Oliver Bingham, consultant at The Clearing, recommends that brands halt the bulk of their social plan for at least a few hours in the wake of the news to both avoid getting swept up in the “barrage of traffic” and appearing inconsiderate. After that, he reckons, they should use their judgement as to when marketing plans are rebooted.
“Speak too soon and you're 'jumping on the bandwagon', leave it too late and you come across indecisive,” he said. “It's far from an exact science - and something not worth experimenting with - so trust your instinct and only post at all if it feels right.”
Outside of tokenistic social media posts, the question remains whether brands are now expected to do more to honour the life of the UK and Commonwealth’s figurehead than they may have done in the past. Launching a fleshed out comms strategy around a high-profile death may appear distasteful on the face of it (“Imagine the scandal if it emerged a tribute was pre-planned,” said Bingham), yet companies now want to be our friends, conduct conversations and provide experiences.
If they really are more than faceless corporations, why shouldn’t they react to historical events like a person would? Could a commemorative, diplomatically designed print ad, for instance, ever be produced by a brand in good faith?

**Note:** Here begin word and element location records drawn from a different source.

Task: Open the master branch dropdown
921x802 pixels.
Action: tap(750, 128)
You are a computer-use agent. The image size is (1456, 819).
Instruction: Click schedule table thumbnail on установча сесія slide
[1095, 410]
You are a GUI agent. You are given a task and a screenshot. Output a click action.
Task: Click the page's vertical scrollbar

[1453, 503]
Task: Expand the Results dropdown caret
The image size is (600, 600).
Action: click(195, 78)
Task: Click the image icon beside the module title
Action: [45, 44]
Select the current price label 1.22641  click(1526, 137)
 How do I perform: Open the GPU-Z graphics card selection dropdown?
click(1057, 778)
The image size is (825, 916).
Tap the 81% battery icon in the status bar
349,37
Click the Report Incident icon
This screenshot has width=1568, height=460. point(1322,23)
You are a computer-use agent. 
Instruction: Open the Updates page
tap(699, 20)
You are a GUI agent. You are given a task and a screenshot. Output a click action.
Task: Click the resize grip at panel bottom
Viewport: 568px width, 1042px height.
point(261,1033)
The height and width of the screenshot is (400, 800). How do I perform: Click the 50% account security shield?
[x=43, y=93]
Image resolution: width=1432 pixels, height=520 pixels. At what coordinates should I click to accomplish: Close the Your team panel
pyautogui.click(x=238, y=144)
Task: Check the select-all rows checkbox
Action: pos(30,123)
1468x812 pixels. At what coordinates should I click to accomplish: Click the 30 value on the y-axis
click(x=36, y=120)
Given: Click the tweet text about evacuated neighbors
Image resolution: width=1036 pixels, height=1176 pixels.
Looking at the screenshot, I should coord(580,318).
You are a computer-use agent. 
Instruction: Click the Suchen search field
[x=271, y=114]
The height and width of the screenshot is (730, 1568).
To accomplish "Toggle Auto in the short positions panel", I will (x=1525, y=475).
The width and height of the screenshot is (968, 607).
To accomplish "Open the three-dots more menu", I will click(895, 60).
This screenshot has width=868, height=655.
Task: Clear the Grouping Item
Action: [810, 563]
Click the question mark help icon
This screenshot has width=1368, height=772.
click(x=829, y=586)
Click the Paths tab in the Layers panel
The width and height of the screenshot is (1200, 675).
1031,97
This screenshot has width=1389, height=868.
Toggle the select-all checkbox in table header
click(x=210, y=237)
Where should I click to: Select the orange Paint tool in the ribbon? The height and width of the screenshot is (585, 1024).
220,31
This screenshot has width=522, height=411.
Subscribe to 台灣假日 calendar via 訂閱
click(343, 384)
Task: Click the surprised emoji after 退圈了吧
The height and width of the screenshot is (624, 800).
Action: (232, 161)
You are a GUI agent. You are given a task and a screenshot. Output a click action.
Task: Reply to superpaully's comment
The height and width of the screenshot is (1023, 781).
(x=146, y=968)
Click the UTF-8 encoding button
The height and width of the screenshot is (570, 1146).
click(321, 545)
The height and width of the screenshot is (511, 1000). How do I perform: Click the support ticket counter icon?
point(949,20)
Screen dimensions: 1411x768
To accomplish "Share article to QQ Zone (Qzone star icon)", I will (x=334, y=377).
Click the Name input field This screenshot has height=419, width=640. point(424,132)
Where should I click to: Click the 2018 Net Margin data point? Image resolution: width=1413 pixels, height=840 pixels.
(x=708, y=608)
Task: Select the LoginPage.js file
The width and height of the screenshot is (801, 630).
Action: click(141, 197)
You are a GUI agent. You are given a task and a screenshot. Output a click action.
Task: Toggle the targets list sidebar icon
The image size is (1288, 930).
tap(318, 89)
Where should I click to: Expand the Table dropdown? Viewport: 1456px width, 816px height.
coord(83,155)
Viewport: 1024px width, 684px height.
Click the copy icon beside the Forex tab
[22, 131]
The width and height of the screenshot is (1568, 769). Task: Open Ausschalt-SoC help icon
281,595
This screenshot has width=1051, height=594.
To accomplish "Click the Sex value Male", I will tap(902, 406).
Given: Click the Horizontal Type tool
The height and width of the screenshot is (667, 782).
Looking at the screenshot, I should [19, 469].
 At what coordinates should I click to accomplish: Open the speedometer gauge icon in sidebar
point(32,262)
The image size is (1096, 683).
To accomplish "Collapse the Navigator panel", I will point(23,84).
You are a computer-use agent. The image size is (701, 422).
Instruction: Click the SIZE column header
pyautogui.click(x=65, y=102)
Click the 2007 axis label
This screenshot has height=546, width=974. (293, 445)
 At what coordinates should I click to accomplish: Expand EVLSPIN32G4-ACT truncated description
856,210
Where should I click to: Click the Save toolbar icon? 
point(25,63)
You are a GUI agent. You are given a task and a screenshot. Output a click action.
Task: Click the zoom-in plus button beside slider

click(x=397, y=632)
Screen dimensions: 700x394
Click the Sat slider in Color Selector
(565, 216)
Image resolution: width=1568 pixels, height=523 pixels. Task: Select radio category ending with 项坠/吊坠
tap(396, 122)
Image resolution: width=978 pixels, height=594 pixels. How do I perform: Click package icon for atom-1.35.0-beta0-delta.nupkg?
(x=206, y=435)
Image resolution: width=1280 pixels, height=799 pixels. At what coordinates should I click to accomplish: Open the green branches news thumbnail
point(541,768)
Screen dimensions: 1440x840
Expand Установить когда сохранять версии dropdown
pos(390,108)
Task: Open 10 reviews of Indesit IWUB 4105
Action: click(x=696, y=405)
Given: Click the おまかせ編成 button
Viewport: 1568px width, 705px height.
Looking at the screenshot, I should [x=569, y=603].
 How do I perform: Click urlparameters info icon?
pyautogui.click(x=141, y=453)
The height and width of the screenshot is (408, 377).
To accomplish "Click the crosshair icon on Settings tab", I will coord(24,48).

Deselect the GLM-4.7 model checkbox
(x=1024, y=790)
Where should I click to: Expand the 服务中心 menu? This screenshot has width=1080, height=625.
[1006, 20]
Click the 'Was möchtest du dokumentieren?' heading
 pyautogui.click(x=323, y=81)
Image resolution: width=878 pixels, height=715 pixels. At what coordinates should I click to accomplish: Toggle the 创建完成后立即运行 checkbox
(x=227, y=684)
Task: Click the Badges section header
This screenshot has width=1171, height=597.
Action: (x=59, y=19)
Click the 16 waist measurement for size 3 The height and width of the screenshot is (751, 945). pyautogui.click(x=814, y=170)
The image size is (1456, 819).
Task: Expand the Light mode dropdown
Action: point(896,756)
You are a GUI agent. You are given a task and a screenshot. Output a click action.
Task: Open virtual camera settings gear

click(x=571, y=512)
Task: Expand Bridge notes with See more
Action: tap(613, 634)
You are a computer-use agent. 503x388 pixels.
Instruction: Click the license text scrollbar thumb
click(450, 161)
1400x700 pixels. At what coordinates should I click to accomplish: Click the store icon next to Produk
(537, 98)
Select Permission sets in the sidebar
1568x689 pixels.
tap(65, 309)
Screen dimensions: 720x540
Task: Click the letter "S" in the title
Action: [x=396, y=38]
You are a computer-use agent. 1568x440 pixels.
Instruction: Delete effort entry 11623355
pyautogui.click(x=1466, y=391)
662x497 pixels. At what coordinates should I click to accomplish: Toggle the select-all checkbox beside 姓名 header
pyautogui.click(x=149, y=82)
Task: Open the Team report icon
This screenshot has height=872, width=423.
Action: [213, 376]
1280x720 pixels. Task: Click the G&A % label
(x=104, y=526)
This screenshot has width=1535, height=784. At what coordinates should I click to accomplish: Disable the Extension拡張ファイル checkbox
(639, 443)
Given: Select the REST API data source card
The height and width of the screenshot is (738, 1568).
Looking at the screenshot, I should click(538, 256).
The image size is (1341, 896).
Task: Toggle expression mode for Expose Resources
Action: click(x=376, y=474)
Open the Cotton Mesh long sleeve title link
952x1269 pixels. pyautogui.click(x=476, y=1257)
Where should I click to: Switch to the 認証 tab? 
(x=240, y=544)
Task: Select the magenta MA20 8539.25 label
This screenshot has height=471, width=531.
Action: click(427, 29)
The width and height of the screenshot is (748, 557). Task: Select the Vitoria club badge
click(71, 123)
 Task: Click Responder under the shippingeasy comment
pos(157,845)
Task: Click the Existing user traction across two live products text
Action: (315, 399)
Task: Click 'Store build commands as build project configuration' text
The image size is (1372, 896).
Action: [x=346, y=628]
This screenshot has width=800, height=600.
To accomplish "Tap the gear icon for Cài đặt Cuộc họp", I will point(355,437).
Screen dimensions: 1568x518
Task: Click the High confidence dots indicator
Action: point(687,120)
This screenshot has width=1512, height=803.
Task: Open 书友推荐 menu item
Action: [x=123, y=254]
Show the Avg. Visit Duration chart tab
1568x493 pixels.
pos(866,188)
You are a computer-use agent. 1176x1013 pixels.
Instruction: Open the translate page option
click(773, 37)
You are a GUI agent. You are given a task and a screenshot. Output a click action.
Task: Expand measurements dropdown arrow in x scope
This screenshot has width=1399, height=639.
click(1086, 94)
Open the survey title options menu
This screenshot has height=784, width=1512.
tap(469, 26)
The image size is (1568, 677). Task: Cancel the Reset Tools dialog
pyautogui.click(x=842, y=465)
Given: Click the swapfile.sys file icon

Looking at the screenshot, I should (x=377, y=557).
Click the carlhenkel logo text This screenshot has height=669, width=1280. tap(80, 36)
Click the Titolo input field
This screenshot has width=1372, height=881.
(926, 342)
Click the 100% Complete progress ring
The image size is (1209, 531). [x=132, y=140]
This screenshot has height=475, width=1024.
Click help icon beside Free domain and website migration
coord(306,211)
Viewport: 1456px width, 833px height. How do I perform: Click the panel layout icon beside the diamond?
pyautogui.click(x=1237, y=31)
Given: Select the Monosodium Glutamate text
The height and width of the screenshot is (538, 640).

Rebecca Moody, chief strategist and founder of Salt of the Earth, believes brands that decide to pay tribute should do so in ways that don’t “seek out the media limelight”, such as lowering flags and making charitable donations. She also suggests those with a Royal Warrant might share how they served Queen Elizabeth during her tenure, and that these anecdotes would be “the most interesting, and authentic, stories” to come out of the corporate world at the time.
“Some brands will have the cultural nous and good timing to create tactical communication,” she added. “The Guardian’s Marmite tribute to ‘Margaret’ upon the death of Baroness Thatcher was genius. Although, such a populist approach, however clever and nuanced, might be less appropriate for a Queen with a very hard Paddington Bear stare.”
The Clearing’s managing director and founder, Richard Buchanan, believes iconic visual tributes will surface organically, and brands should stay away from emulating them. For instance, the Worker Bee and the painted Eiffel Tower that came to represent the Manchester and Paris attacks the world over were created by artists who judged the mood, tone and managed to “cut through the noise” with design.
“Imagine if either of these illustrations we’re branded by Coke,” he said. “People would hate Coke almost as much as ISIS.”
Ingham, on the other hand, has prepared himself for the good, the bad and the misjudged marketing efforts when the inevitable happens.
“Will every brand get it right?” has asked. “No. The wise ones will pull back, and when confronted with a 50-50 call, decide to be conservative, and err on the side of caution. Some will deliberately seek controversy, but I wouldn’t imagine too many. More will make the wrong decision. There’s going to be the odd corporate apology, and some hastily deleted tweets.
“But if I were to offer brands just one piece of advice it’d be this – nobody wants to be chasing money at such times. So, if in doubt, just decide ‘no’.
"There’s a time for bold marketing – this won’t be it.”